• **Text block**
- - -
You Can’t Always Get What You Want. So Maybe You Should Want Less.

[ 2 Comments ]Posted on February 28, 2010 by admin in Lifestyle & Culture

Sunday, February 28th, 2010

Half of you think you’ll be rich someday, but one third of the world is content with two dollars a day. Could you be?


From need to want less. Some images
are also available as prints here.

Could you live on two dollars a day? Well, according to the book Portfolios of the Poor, that’s exactly what a third of the world’s population does. On the surface, those numbers probably sound appalling and evoke sympathy, but if you look a little deeper (this Prospect Magazine piece does a nice summary) you’ll realize that these people are really kind of doing okay. What makes taking a closer look at these lives interesting is the insight you’ll gain into how the rest of the world has to manage their money, not how much less they have proportionally. Imagine, for instance, having to pay interest on your savings, rather than the other way around. I’ve been a bit obsessed with the experience of poverty the last few years, partly because I live in a country where – while billionaire bankers worry about their million dollar bonuses – one in eight citizens is struggling to eat or living in a tent. But also partly because I’ve made some poor business decisions that have thrown me into that two-dollar-a-day camp at points. The irony of being a motivated and reasonably intelligent person who occasionally doesn’t know where their next meal is coming from has made me rethink things quite a bit, and caused me to ponder what happiness means pretty regularly. And the conclusion I’ve reached is that while being broke sucks, it doesn’t mean you have to be unhappy. I know that sounds a like a Disney “poverty is okay” message, but it really isn’t. Finding out what you really want and what you really need is a lesson worth learning, because although half of you think you’ll be rich someday, less than one percent  will be. Oh. Unless you run for congress, in which case your odds are considerably better.
- - -
• **Problem**
Repeat the post on wanting less word for word, from "[ 2 Comments" to "as prints here.".

• **Dataset content**
- - -
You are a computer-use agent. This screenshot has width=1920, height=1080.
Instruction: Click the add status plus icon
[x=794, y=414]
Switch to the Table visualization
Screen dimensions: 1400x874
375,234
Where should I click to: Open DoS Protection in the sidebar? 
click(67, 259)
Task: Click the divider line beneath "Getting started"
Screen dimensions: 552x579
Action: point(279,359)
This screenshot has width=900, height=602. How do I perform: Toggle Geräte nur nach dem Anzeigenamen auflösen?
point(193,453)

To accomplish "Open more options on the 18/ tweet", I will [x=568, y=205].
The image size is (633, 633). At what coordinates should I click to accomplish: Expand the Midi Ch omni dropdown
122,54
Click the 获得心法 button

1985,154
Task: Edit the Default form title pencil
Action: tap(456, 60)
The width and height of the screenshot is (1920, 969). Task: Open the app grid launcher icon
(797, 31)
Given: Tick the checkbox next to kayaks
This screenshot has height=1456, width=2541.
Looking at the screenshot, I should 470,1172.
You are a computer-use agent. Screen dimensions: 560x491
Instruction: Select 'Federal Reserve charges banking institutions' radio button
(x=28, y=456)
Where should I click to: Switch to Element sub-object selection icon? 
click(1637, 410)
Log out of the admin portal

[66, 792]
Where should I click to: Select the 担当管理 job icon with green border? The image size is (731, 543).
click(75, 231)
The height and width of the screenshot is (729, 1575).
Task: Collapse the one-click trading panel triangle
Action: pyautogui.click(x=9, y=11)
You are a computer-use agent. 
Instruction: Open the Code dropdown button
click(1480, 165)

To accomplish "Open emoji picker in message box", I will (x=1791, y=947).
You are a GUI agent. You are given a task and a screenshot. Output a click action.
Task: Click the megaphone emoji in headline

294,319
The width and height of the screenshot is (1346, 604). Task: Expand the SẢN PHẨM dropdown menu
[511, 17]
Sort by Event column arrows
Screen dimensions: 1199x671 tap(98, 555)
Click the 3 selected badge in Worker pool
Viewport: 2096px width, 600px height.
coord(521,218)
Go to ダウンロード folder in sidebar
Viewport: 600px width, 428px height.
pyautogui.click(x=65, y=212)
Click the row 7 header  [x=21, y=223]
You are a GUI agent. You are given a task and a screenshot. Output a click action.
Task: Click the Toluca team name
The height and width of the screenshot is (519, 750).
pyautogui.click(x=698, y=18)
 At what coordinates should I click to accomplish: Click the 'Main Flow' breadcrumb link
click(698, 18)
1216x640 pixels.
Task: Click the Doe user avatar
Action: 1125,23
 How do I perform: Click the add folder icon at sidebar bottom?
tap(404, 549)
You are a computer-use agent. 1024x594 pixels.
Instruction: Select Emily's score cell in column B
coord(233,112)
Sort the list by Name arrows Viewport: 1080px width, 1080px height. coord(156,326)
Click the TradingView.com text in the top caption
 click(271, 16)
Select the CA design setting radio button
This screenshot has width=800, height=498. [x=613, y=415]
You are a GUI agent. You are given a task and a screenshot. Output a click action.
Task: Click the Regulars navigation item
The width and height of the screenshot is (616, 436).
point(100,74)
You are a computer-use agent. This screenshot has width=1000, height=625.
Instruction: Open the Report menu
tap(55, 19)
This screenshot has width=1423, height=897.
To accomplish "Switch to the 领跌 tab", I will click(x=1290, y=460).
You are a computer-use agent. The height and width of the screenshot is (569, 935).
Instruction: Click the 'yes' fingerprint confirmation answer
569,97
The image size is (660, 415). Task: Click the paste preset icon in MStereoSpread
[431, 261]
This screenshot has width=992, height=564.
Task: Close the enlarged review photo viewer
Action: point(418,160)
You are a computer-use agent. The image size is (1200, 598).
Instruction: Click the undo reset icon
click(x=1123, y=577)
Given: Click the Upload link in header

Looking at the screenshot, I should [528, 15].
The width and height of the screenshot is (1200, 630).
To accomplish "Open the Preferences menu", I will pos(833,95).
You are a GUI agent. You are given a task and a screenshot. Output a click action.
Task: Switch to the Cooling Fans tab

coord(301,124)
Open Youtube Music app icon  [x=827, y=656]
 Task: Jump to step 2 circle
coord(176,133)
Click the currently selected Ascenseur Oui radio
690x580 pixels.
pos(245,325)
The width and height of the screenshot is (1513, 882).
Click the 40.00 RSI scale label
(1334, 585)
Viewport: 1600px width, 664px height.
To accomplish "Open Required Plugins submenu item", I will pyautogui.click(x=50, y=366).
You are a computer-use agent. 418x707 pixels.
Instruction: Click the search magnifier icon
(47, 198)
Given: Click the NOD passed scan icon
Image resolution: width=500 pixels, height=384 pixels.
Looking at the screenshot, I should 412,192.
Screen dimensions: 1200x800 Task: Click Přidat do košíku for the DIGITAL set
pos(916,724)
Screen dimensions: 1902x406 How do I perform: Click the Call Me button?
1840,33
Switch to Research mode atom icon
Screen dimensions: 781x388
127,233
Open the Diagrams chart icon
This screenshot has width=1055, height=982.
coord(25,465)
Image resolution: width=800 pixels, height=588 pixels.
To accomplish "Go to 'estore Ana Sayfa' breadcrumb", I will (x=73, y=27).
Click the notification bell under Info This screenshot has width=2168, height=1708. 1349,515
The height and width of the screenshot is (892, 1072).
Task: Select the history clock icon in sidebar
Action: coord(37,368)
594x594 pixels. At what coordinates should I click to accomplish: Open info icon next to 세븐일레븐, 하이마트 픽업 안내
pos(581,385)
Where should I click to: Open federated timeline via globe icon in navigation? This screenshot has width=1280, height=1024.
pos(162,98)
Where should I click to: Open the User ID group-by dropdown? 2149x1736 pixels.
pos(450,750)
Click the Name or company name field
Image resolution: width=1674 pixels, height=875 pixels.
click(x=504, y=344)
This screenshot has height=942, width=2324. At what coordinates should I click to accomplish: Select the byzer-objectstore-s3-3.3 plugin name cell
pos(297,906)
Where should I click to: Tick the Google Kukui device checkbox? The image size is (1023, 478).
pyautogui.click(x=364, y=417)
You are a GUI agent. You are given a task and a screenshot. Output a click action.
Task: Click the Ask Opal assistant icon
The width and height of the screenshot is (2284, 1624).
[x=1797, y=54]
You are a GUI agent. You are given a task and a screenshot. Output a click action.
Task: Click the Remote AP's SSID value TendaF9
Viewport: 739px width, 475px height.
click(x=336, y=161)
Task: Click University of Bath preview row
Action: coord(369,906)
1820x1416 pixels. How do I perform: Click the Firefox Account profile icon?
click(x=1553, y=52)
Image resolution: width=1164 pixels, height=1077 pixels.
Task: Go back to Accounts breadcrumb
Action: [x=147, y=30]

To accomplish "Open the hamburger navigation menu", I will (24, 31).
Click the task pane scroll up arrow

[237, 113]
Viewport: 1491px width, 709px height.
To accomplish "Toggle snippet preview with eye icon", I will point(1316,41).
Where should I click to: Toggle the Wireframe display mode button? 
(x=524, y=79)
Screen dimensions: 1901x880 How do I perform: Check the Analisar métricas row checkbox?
- - -
• **Output of the exercise**
[ 2 Comments ]Posted on February 28, 2010 by admin in Lifestyle & Culture

Sunday, February 28th, 2010

Half of you think you’ll be rich someday, but one third of the world is content with two dollars a day. Could you be?


From need to want less. Some images
are also available as prints here.